*** Block opens ***

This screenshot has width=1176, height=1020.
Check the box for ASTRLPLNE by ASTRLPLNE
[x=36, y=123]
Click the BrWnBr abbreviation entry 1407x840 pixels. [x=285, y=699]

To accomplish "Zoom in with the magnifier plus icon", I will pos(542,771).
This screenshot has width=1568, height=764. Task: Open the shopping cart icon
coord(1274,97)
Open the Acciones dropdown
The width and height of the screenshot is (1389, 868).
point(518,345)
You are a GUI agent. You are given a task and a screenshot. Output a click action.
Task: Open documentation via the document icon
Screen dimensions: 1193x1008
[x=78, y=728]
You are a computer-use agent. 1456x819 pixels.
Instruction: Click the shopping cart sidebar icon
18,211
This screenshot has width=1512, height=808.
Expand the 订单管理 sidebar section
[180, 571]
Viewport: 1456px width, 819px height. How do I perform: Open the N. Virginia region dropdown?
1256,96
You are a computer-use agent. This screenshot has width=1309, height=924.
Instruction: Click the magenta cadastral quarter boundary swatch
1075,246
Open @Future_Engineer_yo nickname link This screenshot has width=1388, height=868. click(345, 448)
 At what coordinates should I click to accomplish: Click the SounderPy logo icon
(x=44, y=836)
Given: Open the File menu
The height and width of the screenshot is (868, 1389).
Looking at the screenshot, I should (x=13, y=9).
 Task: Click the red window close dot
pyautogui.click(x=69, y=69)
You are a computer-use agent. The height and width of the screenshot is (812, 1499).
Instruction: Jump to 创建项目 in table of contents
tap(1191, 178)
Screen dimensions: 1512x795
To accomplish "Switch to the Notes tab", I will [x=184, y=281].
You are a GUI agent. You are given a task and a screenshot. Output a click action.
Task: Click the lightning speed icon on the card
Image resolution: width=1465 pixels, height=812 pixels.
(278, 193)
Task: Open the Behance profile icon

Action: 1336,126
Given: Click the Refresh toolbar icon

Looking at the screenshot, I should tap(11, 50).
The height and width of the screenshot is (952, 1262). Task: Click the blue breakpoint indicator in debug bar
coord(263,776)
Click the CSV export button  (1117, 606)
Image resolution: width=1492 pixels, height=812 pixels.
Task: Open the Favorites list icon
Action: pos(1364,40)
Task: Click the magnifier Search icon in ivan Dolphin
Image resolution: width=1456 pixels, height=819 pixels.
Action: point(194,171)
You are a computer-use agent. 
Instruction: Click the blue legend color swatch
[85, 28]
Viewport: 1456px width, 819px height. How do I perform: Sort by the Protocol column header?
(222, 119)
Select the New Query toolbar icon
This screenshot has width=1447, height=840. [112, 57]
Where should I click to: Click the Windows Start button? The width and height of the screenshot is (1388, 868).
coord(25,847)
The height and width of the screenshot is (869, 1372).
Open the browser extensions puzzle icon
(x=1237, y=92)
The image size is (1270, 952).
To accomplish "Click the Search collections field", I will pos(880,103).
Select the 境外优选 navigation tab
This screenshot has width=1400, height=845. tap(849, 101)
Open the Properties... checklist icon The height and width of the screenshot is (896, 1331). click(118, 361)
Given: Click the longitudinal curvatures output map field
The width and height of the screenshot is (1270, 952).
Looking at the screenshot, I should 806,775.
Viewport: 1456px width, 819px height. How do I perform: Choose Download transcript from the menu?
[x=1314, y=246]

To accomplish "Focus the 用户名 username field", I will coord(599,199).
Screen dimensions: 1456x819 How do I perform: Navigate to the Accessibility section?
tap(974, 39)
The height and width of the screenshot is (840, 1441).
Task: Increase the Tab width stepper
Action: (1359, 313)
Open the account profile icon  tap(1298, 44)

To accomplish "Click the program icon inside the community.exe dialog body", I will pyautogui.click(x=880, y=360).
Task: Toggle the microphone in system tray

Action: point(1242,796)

*** Block closes ***

Please copy out each record, character for character.

**YOUR RESPONSE**
This screenshot has width=1176, height=1020.
Check the box for ASTRLPLNE by ASTRLPLNE
[x=36, y=123]
Click the BrWnBr abbreviation entry 1407x840 pixels. [x=285, y=699]

To accomplish "Zoom in with the magnifier plus icon", I will pos(542,771).
This screenshot has width=1568, height=764. Task: Open the shopping cart icon
coord(1274,97)
Open the Acciones dropdown
The width and height of the screenshot is (1389, 868).
point(518,345)
You are a GUI agent. You are given a task and a screenshot. Output a click action.
Task: Open documentation via the document icon
Screen dimensions: 1193x1008
[x=78, y=728]
You are a computer-use agent. 1456x819 pixels.
Instruction: Click the shopping cart sidebar icon
18,211
This screenshot has width=1512, height=808.
Expand the 订单管理 sidebar section
[180, 571]
Viewport: 1456px width, 819px height. How do I perform: Open the N. Virginia region dropdown?
1256,96
You are a computer-use agent. This screenshot has width=1309, height=924.
Instruction: Click the magenta cadastral quarter boundary swatch
1075,246
Open @Future_Engineer_yo nickname link This screenshot has width=1388, height=868. click(345, 448)
 At what coordinates should I click to accomplish: Click the SounderPy logo icon
(x=44, y=836)
Given: Open the File menu
The height and width of the screenshot is (868, 1389).
Looking at the screenshot, I should (x=13, y=9).
 Task: Click the red window close dot
pyautogui.click(x=69, y=69)
You are a computer-use agent. The height and width of the screenshot is (812, 1499).
Instruction: Jump to 创建项目 in table of contents
tap(1191, 178)
Screen dimensions: 1512x795
To accomplish "Switch to the Notes tab", I will [x=184, y=281].
You are a GUI agent. You are given a task and a screenshot. Output a click action.
Task: Click the lightning speed icon on the card
Image resolution: width=1465 pixels, height=812 pixels.
(278, 193)
Task: Open the Behance profile icon

Action: 1336,126
Given: Click the Refresh toolbar icon

Looking at the screenshot, I should tap(11, 50).
The height and width of the screenshot is (952, 1262). Task: Click the blue breakpoint indicator in debug bar
coord(263,776)
Click the CSV export button  (1117, 606)
Image resolution: width=1492 pixels, height=812 pixels.
Task: Open the Favorites list icon
Action: pos(1364,40)
Task: Click the magnifier Search icon in ivan Dolphin
Image resolution: width=1456 pixels, height=819 pixels.
Action: point(194,171)
You are a computer-use agent. 
Instruction: Click the blue legend color swatch
[85, 28]
Viewport: 1456px width, 819px height. How do I perform: Sort by the Protocol column header?
(222, 119)
Select the New Query toolbar icon
This screenshot has width=1447, height=840. [112, 57]
Where should I click to: Click the Windows Start button? The width and height of the screenshot is (1388, 868).
coord(25,847)
The height and width of the screenshot is (869, 1372).
Open the browser extensions puzzle icon
(x=1237, y=92)
The image size is (1270, 952).
To accomplish "Click the Search collections field", I will pos(880,103).
Select the 境外优选 navigation tab
This screenshot has width=1400, height=845. tap(849, 101)
Open the Properties... checklist icon The height and width of the screenshot is (896, 1331). click(118, 361)
Given: Click the longitudinal curvatures output map field
The width and height of the screenshot is (1270, 952).
Looking at the screenshot, I should 806,775.
Viewport: 1456px width, 819px height. How do I perform: Choose Download transcript from the menu?
[x=1314, y=246]

To accomplish "Focus the 用户名 username field", I will coord(599,199).
Screen dimensions: 1456x819 How do I perform: Navigate to the Accessibility section?
tap(974, 39)
The height and width of the screenshot is (840, 1441).
Task: Increase the Tab width stepper
Action: (1359, 313)
Open the account profile icon  tap(1298, 44)

To accomplish "Click the program icon inside the community.exe dialog body", I will pyautogui.click(x=880, y=360).
Task: Toggle the microphone in system tray

Action: point(1242,796)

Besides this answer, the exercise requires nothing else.